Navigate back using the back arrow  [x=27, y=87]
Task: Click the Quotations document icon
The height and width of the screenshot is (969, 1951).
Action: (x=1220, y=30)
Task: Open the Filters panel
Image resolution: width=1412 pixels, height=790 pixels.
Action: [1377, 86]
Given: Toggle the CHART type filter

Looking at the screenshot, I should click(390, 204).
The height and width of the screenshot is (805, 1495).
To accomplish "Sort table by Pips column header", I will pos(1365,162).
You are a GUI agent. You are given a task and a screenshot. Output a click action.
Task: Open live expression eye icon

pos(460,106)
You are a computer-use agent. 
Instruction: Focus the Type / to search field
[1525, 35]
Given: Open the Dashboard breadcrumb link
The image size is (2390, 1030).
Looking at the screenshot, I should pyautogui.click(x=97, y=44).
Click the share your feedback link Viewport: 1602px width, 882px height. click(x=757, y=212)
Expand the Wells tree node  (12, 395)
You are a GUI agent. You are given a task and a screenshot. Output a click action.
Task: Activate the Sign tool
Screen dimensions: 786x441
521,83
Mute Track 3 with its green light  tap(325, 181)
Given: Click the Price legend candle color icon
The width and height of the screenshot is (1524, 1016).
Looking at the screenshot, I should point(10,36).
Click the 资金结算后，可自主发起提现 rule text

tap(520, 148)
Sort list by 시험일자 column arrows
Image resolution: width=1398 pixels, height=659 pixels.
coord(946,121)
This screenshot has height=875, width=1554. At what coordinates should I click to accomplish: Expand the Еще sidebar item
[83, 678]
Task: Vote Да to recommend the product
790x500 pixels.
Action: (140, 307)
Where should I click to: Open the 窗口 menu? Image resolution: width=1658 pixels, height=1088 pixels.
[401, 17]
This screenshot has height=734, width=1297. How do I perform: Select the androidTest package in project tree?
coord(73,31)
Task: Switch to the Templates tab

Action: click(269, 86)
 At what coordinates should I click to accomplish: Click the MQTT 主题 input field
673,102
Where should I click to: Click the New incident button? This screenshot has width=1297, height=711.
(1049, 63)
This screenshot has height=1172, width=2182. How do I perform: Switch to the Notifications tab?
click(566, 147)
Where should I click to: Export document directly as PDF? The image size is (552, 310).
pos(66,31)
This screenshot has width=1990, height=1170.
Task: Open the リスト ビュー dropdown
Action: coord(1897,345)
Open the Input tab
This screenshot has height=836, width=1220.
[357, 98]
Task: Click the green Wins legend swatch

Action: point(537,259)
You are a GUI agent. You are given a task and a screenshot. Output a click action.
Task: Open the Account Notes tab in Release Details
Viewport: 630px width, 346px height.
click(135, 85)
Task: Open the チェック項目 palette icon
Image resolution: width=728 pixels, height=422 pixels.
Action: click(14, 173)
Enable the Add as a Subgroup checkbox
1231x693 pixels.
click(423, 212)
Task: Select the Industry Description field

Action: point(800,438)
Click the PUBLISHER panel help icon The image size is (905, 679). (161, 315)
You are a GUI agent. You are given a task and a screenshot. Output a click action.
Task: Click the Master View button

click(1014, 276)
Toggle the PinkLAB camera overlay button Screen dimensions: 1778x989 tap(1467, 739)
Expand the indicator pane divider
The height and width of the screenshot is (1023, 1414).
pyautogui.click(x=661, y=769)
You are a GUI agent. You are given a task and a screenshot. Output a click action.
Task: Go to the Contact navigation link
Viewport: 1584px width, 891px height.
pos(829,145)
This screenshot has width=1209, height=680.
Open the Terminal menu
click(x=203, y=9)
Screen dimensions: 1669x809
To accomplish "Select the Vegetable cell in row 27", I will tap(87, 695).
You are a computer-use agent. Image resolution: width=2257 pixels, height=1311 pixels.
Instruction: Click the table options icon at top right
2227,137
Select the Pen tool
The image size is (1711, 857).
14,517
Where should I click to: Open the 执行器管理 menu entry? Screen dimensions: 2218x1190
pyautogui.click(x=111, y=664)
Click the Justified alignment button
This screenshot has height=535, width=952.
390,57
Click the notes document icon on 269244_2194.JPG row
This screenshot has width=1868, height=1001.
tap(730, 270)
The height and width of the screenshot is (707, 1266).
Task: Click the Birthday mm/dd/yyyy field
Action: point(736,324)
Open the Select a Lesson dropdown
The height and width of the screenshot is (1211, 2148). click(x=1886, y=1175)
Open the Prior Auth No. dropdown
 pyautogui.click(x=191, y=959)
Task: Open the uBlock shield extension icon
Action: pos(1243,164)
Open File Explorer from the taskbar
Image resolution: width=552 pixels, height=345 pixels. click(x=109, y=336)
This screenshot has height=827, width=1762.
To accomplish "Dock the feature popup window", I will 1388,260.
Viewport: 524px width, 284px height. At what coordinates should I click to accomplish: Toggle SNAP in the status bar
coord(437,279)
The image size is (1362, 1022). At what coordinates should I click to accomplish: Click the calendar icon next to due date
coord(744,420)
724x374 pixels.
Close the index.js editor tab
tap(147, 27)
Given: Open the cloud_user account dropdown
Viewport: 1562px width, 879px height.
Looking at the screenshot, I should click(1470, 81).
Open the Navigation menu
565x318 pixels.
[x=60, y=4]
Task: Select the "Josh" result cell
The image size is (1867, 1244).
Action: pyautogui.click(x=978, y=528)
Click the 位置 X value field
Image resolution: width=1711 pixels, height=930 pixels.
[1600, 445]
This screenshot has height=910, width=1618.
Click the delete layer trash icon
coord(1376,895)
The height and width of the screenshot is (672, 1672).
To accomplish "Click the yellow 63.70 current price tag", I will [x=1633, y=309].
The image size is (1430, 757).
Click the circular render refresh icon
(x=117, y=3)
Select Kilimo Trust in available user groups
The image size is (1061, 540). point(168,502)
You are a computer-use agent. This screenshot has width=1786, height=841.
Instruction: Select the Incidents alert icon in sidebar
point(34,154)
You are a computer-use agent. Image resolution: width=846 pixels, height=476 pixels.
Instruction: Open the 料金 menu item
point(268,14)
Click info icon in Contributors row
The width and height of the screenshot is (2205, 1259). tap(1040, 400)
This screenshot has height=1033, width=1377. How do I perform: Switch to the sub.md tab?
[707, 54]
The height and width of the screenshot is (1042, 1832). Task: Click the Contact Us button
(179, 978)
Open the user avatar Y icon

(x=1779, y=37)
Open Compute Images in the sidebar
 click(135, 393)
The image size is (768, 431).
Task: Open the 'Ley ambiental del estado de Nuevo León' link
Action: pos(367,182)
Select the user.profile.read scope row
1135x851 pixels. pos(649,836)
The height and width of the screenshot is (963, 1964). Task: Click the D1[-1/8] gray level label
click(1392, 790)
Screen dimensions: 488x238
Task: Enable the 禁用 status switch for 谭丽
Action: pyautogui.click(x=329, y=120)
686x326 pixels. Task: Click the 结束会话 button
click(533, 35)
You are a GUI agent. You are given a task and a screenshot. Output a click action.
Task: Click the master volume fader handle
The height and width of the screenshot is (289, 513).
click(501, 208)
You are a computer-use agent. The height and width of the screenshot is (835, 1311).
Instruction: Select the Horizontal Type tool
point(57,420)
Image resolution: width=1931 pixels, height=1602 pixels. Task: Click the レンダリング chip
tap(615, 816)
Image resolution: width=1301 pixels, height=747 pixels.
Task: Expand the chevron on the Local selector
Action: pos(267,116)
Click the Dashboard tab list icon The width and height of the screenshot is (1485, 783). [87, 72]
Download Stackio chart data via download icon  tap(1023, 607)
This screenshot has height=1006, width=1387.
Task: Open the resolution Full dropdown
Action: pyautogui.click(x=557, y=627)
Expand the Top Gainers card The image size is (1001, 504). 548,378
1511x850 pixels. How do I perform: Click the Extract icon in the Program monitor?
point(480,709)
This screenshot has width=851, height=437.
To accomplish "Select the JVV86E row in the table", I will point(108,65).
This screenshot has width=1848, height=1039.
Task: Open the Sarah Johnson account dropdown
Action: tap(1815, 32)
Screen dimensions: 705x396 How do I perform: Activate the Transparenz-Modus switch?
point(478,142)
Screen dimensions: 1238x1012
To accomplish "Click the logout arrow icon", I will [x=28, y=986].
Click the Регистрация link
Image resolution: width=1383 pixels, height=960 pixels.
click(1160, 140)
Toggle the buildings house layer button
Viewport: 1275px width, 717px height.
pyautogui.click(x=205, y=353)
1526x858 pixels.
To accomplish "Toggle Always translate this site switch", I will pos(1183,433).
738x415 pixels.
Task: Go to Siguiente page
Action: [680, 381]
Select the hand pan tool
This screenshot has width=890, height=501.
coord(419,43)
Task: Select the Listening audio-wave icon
━━━━━━━━
Retype word for word everything in the listing above from the line that holds "Instruction: Open the 料金 menu item" down to the line that holds "Click the Dashboard". Keep both end lines and leave out the rest.

### ANSWER TO THE EXERCISE
Instruction: Open the 料金 menu item
point(268,14)
Click info icon in Contributors row
The width and height of the screenshot is (2205, 1259). tap(1040, 400)
This screenshot has height=1033, width=1377. How do I perform: Switch to the sub.md tab?
[707, 54]
The height and width of the screenshot is (1042, 1832). Task: Click the Contact Us button
(179, 978)
Open the user avatar Y icon

(x=1779, y=37)
Open Compute Images in the sidebar
 click(135, 393)
The image size is (768, 431).
Task: Open the 'Ley ambiental del estado de Nuevo León' link
Action: pos(367,182)
Select the user.profile.read scope row
1135x851 pixels. pos(649,836)
The height and width of the screenshot is (963, 1964). Task: Click the D1[-1/8] gray level label
click(1392, 790)
Screen dimensions: 488x238
Task: Enable the 禁用 status switch for 谭丽
Action: pyautogui.click(x=329, y=120)
686x326 pixels. Task: Click the 结束会话 button
click(533, 35)
You are a GUI agent. You are given a task and a screenshot. Output a click action.
Task: Click the master volume fader handle
The height and width of the screenshot is (289, 513).
click(501, 208)
You are a computer-use agent. The height and width of the screenshot is (835, 1311).
Instruction: Select the Horizontal Type tool
point(57,420)
Image resolution: width=1931 pixels, height=1602 pixels. Task: Click the レンダリング chip
tap(615, 816)
Image resolution: width=1301 pixels, height=747 pixels.
Task: Expand the chevron on the Local selector
Action: pos(267,116)
Click the Dashboard tab list icon The width and height of the screenshot is (1485, 783). [87, 72]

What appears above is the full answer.